Album Review: Tindersticks – Falling Down A Mountain


Today’s exam question: Tindersticks latest album, Falling Down A Mountain - discuss. I’ll skip past the beautiful artwork to say that this album, for Tindersticks, is all over the place. In a good way. Most of their other albums are quite a unified statement in terms of sound, but this one is a bit more playful, like music for a bright, sunny day. They seem to have lightened up a bit, perhaps due to the presence of David Kitt as part of the band?

Tindersticks have a habit of throwing a curveball with track 1, and then returning with a song that sets the mood for track 2, but this album is a little different. The title track which opens the album is a very jazzy sounding groove ie a curveball. It’s a little bit seedy, in a good way. The more conventional Keep You Beautiful follows, which is a kind of slight, languid sounding track, with a little bit of soul thrown in. Not sure what sort of mood this one sets, but Harmony Around My Table picks up the pace with probably the catchiest tune on the album, with a few dodgy-sounding lyrics thrown in for good measure (“found a penny, I picked it up and all that day I had some luck”), but it’s an uplifting song nonetheless.

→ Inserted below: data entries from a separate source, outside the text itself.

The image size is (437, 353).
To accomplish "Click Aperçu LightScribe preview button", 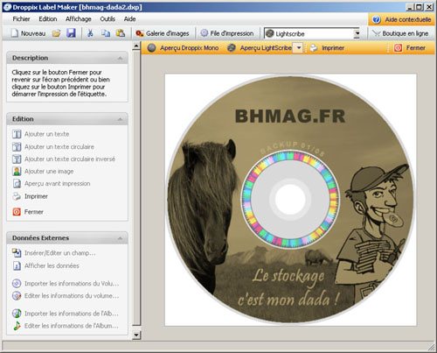I will click(260, 48).
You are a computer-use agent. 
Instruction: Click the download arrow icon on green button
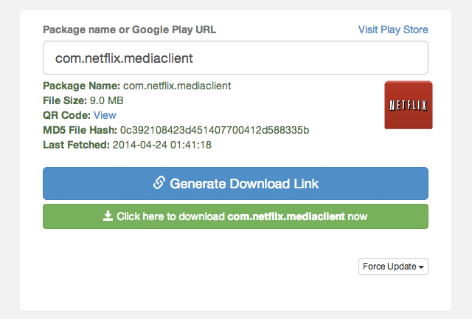pos(108,216)
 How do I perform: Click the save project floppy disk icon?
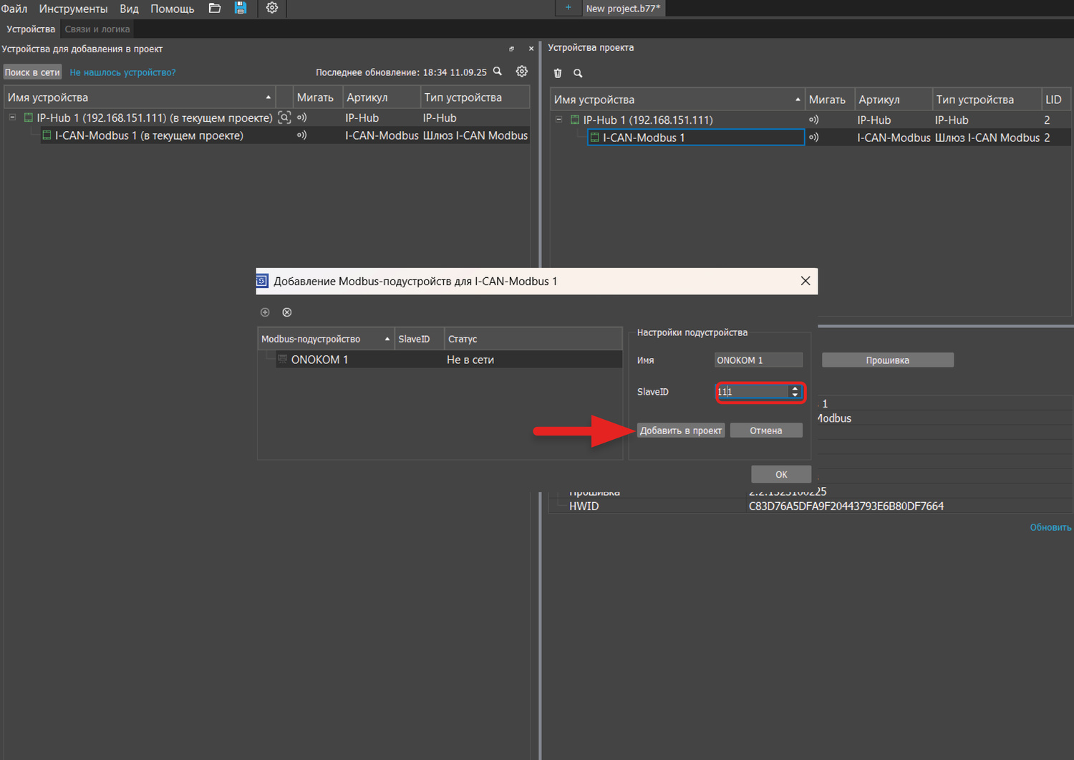(x=241, y=8)
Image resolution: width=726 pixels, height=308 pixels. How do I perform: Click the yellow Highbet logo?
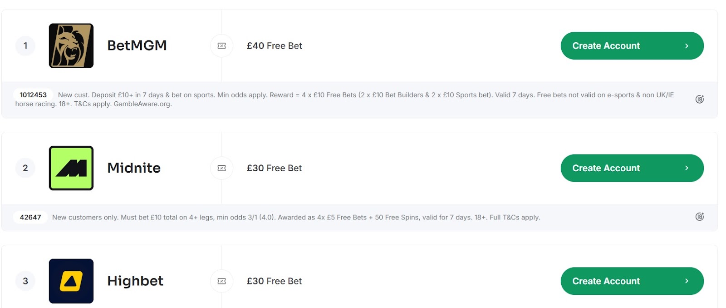(71, 281)
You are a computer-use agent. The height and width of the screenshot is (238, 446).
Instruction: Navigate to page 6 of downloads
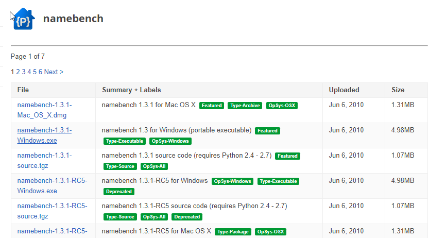(x=40, y=72)
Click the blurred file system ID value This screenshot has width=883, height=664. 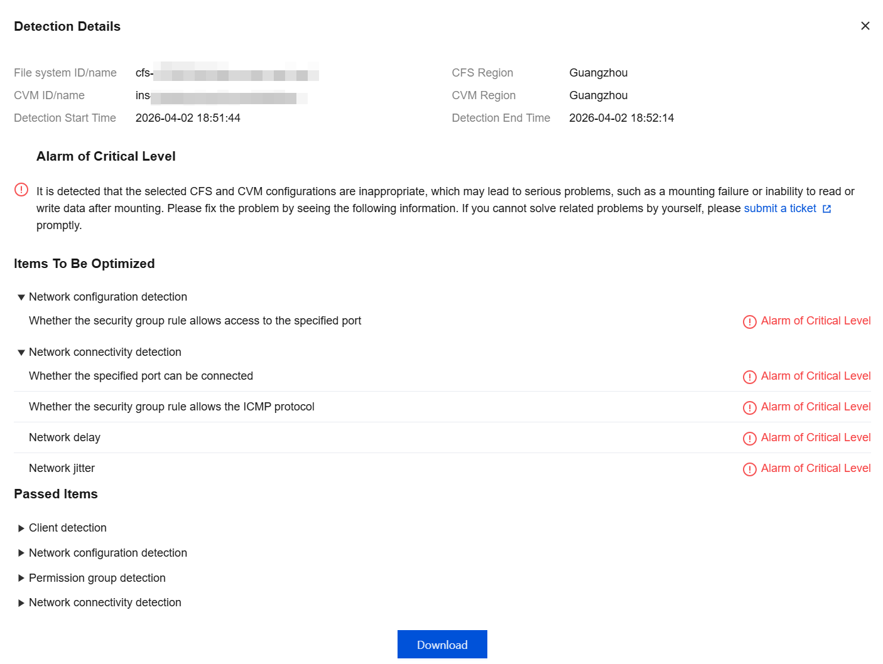click(x=236, y=73)
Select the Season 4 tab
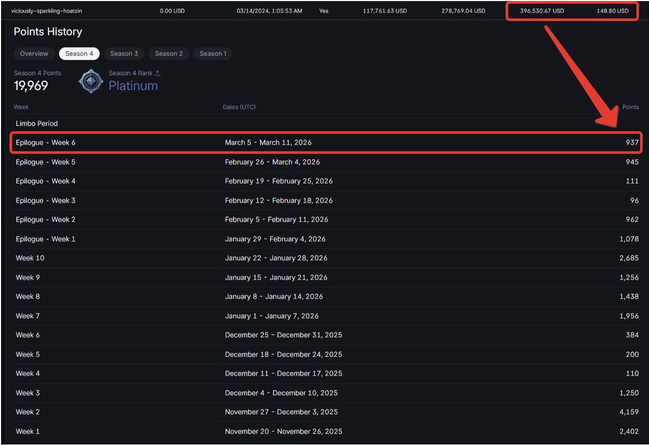This screenshot has height=445, width=649. (x=79, y=54)
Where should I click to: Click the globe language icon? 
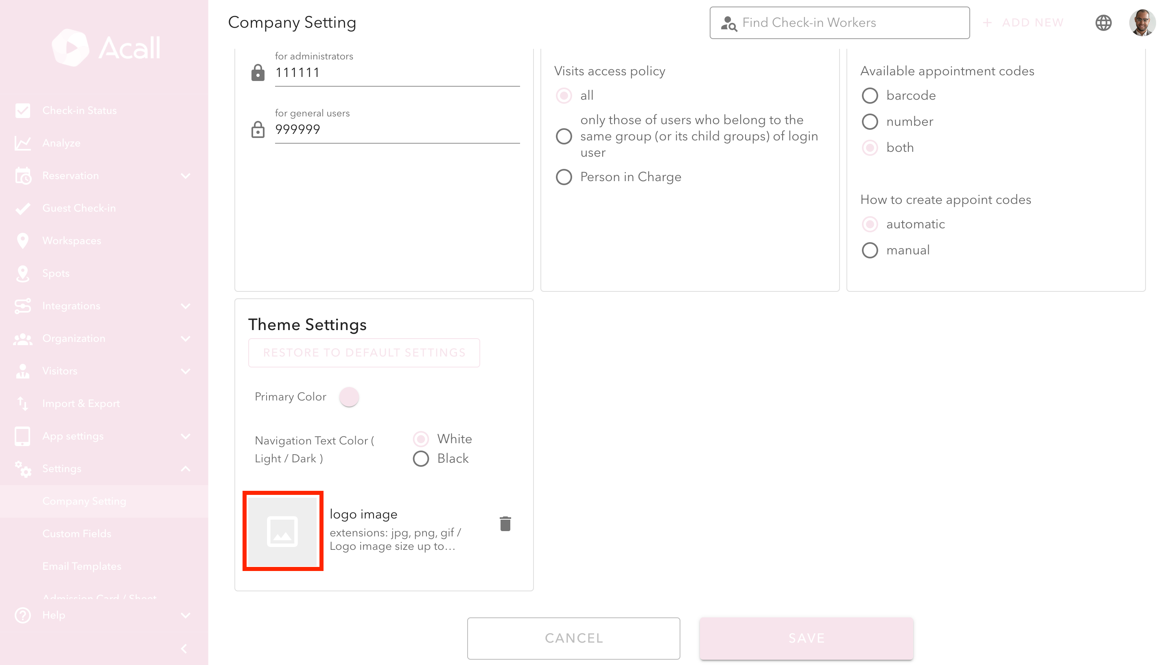click(1103, 23)
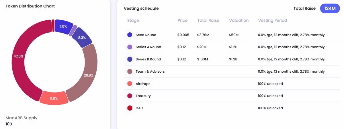The width and height of the screenshot is (344, 129).
Task: Click the Series A Round purple dot
Action: (130, 47)
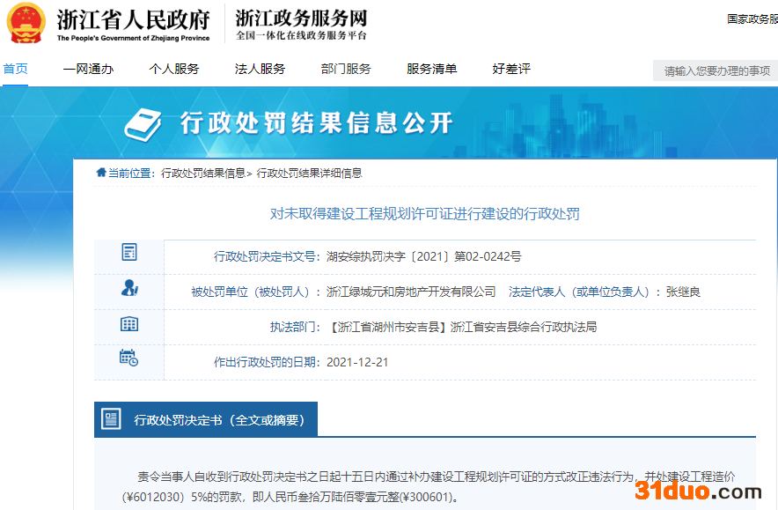Click the home icon in the breadcrumb
This screenshot has height=510, width=778.
point(101,173)
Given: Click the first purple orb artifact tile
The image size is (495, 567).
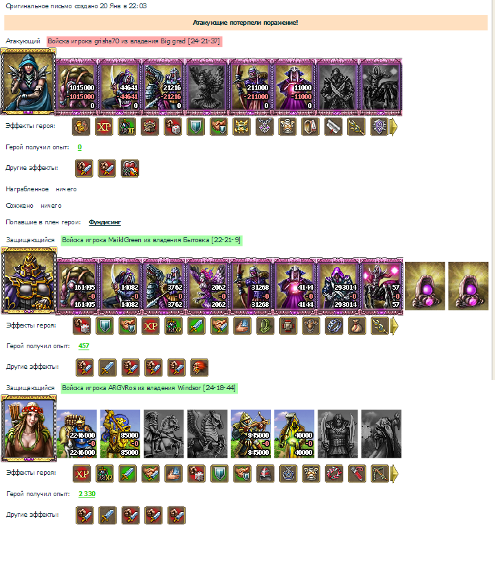Looking at the screenshot, I should click(x=425, y=286).
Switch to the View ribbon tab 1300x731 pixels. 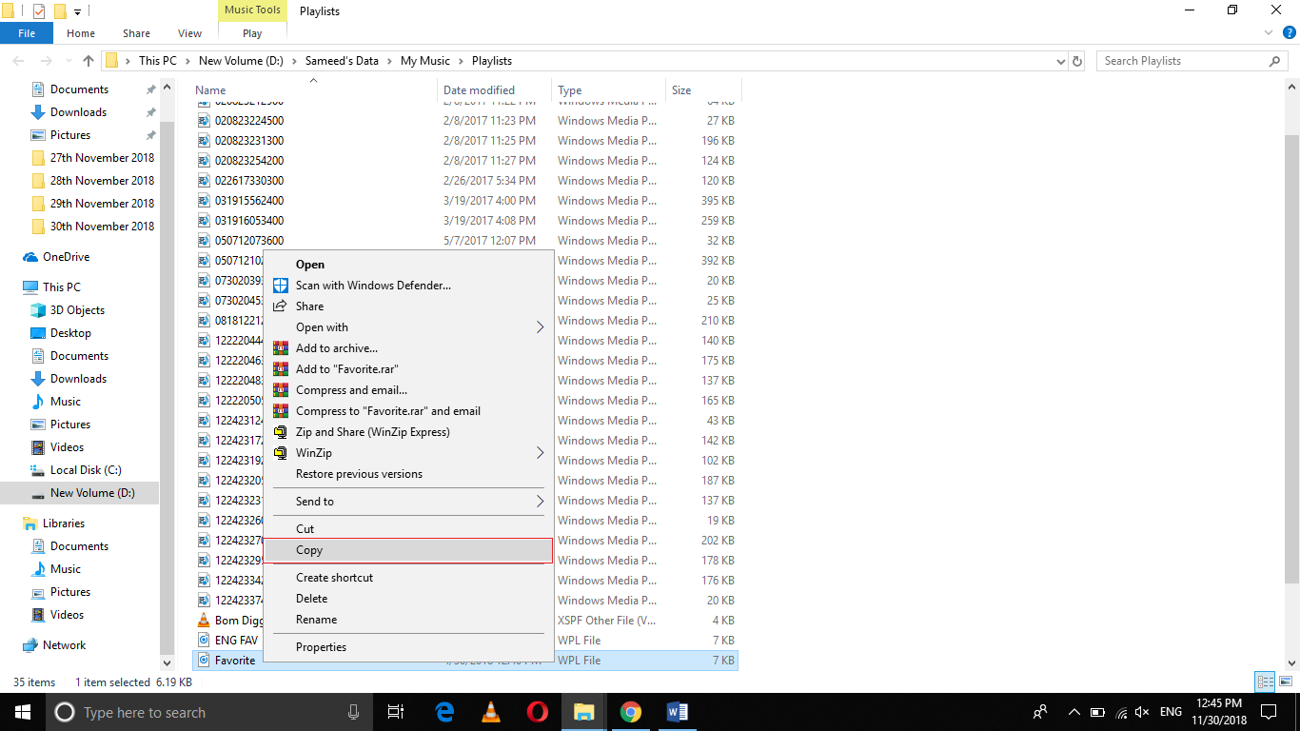188,32
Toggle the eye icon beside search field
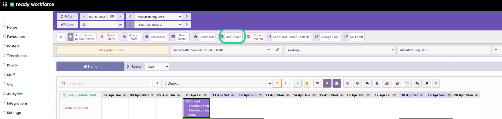This screenshot has height=119, width=502. click(120, 25)
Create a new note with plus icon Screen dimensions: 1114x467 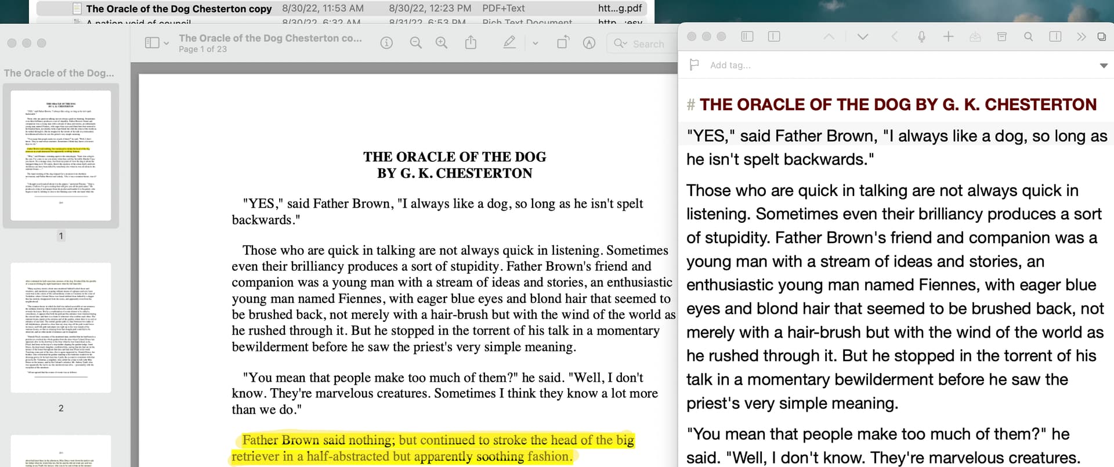click(948, 37)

Peanuts will divide the fans, I think. It’s a duet between Stuart Staples and Mary Margaret O’Hara about the aforementioned snack-food, and to my ears it’s the weakest on the album. I’m not a big fan of O’Hara’s hesitant singing, and I just don’t like the tune that much. She Rode Me Down is better, with vaguely Spanish sounding guitars, along the lines of Her from their first album, with a few flutes added to the mix, and ends up sounding like a collaboration with Calexico.

Hubbard Hill is the first of two instrumentals, and it reminds me very much of their soundtrack work for French director Claire Denis. It’s organ dominated and it’s pretty damn good if you like that sort of thing (I do!) in a kind of tragic way, with heartbreaking horns coming in halfway through. The soundtrack to a doomed romance maybe? Black Smoke is a basic two chord groove, with backing vocals prominent in the mix, while No Place So Alone is one of their more mainstream moments, more uptempo. It sounds like the band is enjoying this one, so much so that after the vocals finish they continue on for a minute or two till Staples ends the song with “1, 2, 3, 4”.

Factory Girls is sparser with a simple sad piano leading into the conclusion that “it’s the wine that makes me sad, not the love I never had”. It works well in the context of the album, but I’m not sure how well this song, or some of the others stand up on their own if heard in isolation. Another great instrumental, Piano Music ends the album with strings giving a dramatic sweep to the track (along with piano as per the title). Again it sounds like a soundtrack, perhaps to an epic black and white film that hasn’t been made yet, perhaps set on the shoreline with crashing waves.

Despite some concerns on my part, Tindersticks have come up trumps again with this album. It’s not the lyrics, or the music that make this album a masterpiece in mood creation but the sum of the whole. I’ll be listening to it for months and will probably want to rewrite this then.